O periódico espanhol ainda apontou que Bolsonaro foi contraponto aos discursos do Secretário-Geral da ONU, António Guterres, e do Presidente dos Estados Unidos, Joe Biden. Ambos foram enfáticos em alertar sobre a emergência climática e a necessidade de promover a vacinação em massa contra o covid-19. Segundo jornal, em vez de anunciar doação de vacinas a países atrasados do continente, o que era uma expectativa geral, ele focou no uso da cloroquina como solução.
O jornal ainda traz texto opinativo de Juan Arias, intitulado “Não é só culpa do Bolsonaro que o mundo zombe do Brasil”. Ele critica os políticos brasileiros que impedem um processo de impeachment com “desculpas ridículas, além de perigosas”.
Londres
O repórter Tom Phillips, do britânico The Guardian, falou do discurso “cheio de mentiras”, baseado em suas entrevistas de repercussão no Brasil.
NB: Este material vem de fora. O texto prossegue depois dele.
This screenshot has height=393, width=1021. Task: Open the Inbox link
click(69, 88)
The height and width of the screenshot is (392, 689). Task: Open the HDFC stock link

Sua reportagem desmonta o discurso com argumentação “infundada” sobre a situação ambiental, econômica e política do país.
A reportagem ainda faz menção à expectativa que havia de um discurso mais coerente e “suave” dessa vez, que evaporaram nas primeiras frases de Bolsonaro. Ele não só repetiu o tom anti-imprensa e anticomunista anterior, como acrescentou novos elementos chocante, como as negativas de que haja corrupção em seu governo, em meio a investigações sobre sua família. O tema da cloroquina também foi resgatado pelo brasileiro, apesar de já ser piada velha no mundo todo.
Buenos Aires
Os argentinos parecem ter se divertido com as aventuras de Bolsonaro por Nova York. O La Nacion contou tudo. Teve reportagem sobre a “simplicidade” de Bolsonaro em comer pizza no meio da rua, já que não podia entrar em restaurantes. Teve também uma comparação entre Boris Johnson e Bolsonaro, ambos negacionistas, mas que trilharam caminhos diferentes. O primeiro-ministro britânico é um rigoroso defensor da vacinação e dos protocolos de distanciamento social.
O episódio em que o ministro da Saúde, Marcelo Queiroga, faz gestos obscenos para manifestantes em Nova York também foi lembrando pelos argentinos. Sobre o discurso, destacou os ministros da saúde que deixaram o governo por discordarem dos protocolos da cloroquina, e a imersão dos brasileiros na pobreza, após o fim do auxílio emergencial, que ele celebrou na ONU.
O derretimento do presidente na opinião pública e seu isolamento internacional após a derrota de Trump também foram lembrados como justificativas para as ameaças vazias que levaram às manifestações do 7 de setembro.